They inhabit the real world where decent infrastructure and communications still matter. That mythic land far, far away, where people have to drive to work. And to the shops. To the doctor, dentist, etc., etc.

You know, the Welsh countryside, of which Labour is so wilfully ignorant.

TIR NATUR

I’ve tweeted a few times about this rather mysterious group, I may even have mentioned it here, on the blog. One reason I call it mysterious is because all I knew about it was gleaned from a GoFundMe page. (You’ll see there’ve been two donations in the past three months.)

Another reason for the ‘mysterious’ tag was that neither the website nor the GoFundMe page gave any names. And I get rather suspicious of organisations that run themselves.

Why ‘Wales-Based’, can’t they bring themselves to say ‘Welsh’? Click to open enlarged in separate tab

As I say, there was a rudimentary website. And a mention a year ago on the Cardiff Greenpeace Facebook page. (But no names there either.)

And when you read the justification for Tir Natur you immediately think, ‘Hang on, I’ve read that before!’ And so you have, many times.

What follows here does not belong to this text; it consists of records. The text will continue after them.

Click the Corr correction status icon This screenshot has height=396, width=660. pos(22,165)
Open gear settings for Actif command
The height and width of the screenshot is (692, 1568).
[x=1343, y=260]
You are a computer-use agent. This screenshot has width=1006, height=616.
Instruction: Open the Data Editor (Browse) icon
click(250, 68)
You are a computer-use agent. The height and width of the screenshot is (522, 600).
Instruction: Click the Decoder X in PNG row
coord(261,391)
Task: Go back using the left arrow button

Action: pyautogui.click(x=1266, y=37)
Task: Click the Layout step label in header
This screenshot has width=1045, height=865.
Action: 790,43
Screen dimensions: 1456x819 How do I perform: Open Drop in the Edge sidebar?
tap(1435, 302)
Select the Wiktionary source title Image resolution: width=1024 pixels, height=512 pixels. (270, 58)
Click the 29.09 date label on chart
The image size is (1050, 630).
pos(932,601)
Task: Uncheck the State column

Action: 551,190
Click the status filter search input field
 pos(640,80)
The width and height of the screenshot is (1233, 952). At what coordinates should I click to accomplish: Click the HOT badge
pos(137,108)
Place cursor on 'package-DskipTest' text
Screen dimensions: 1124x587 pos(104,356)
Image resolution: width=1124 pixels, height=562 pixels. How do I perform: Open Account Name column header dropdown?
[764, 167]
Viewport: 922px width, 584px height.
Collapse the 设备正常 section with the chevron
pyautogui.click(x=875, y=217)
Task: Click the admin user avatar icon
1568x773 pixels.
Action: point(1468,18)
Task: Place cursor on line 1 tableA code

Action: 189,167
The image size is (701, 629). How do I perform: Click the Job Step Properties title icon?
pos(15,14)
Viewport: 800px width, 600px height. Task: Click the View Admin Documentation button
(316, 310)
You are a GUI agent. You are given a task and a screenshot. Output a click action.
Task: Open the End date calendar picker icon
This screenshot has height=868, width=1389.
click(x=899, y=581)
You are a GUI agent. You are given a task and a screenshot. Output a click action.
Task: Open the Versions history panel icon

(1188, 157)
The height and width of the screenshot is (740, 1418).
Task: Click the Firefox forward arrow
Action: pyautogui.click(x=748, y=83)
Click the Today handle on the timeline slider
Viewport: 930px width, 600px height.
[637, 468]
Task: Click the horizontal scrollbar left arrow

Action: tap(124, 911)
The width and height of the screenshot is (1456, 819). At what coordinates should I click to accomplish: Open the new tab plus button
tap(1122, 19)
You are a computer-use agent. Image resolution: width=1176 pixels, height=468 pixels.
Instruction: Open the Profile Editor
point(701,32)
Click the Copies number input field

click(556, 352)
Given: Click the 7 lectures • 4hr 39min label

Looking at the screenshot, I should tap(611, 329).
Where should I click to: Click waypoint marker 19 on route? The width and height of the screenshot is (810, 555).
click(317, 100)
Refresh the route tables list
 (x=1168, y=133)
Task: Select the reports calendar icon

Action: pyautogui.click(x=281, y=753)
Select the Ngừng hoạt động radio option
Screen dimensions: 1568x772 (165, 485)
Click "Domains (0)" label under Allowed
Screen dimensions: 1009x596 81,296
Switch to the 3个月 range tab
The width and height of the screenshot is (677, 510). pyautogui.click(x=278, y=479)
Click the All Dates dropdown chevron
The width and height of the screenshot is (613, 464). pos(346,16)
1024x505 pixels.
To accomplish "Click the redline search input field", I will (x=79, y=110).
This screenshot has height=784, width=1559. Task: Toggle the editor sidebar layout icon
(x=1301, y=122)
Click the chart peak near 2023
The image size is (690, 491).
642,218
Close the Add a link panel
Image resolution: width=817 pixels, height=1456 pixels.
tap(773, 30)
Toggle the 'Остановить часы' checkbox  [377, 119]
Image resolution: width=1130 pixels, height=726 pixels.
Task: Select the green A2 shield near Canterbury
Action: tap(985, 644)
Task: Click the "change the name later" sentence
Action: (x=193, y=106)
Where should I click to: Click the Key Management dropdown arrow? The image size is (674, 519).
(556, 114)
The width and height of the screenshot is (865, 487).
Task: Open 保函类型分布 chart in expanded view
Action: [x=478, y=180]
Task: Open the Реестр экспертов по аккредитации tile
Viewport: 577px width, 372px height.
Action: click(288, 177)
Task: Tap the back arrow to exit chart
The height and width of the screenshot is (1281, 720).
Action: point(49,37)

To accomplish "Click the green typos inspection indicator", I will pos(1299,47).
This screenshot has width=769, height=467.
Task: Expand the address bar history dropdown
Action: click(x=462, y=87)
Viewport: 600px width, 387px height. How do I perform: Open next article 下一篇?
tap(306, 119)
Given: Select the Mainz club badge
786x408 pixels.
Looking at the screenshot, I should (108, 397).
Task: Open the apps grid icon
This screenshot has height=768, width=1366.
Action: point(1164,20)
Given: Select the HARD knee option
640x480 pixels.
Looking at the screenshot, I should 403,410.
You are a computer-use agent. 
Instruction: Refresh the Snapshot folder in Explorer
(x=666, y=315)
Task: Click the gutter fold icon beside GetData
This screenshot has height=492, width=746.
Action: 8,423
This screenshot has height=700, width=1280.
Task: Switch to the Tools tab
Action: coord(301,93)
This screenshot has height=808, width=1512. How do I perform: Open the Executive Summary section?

It probably comes from an environmental / rewilding template available online.

Now a source informs me that Tir Natur has finally gone legit and registered as a charity. This move is mentioned on the GoFundMe page, though when I checked a few days ago it hadn’t been updated since the application in March to the Charity Commission.

The contact address given on the Charity Commission website is, ‘Y Beudy, Lanlwyd, Pennant, Llanon, Ceredigion SY23 5JH’. This is on the B4577 between Cross Inn and Llanarth.

To confuse the picture, the GoFundMe page says, ‘Newport, Pembrokeshire’. Though my source and I suspect those involved don’t live in either Ceredigion or Pembrokeshire.

But at least the Charity Commission gives us names. So who are these four people named as Tir Natur trustees? Do you know them? What are their plans?

And does Wales really need yet another environmental / rewilding group?

STOP PRESS!

My source has now sent me this from a recent release by Tir Natur. Knowing more of such things than I he tells me that the image shows a European bison and a golden eagle. Neither of which of course is native to Wales.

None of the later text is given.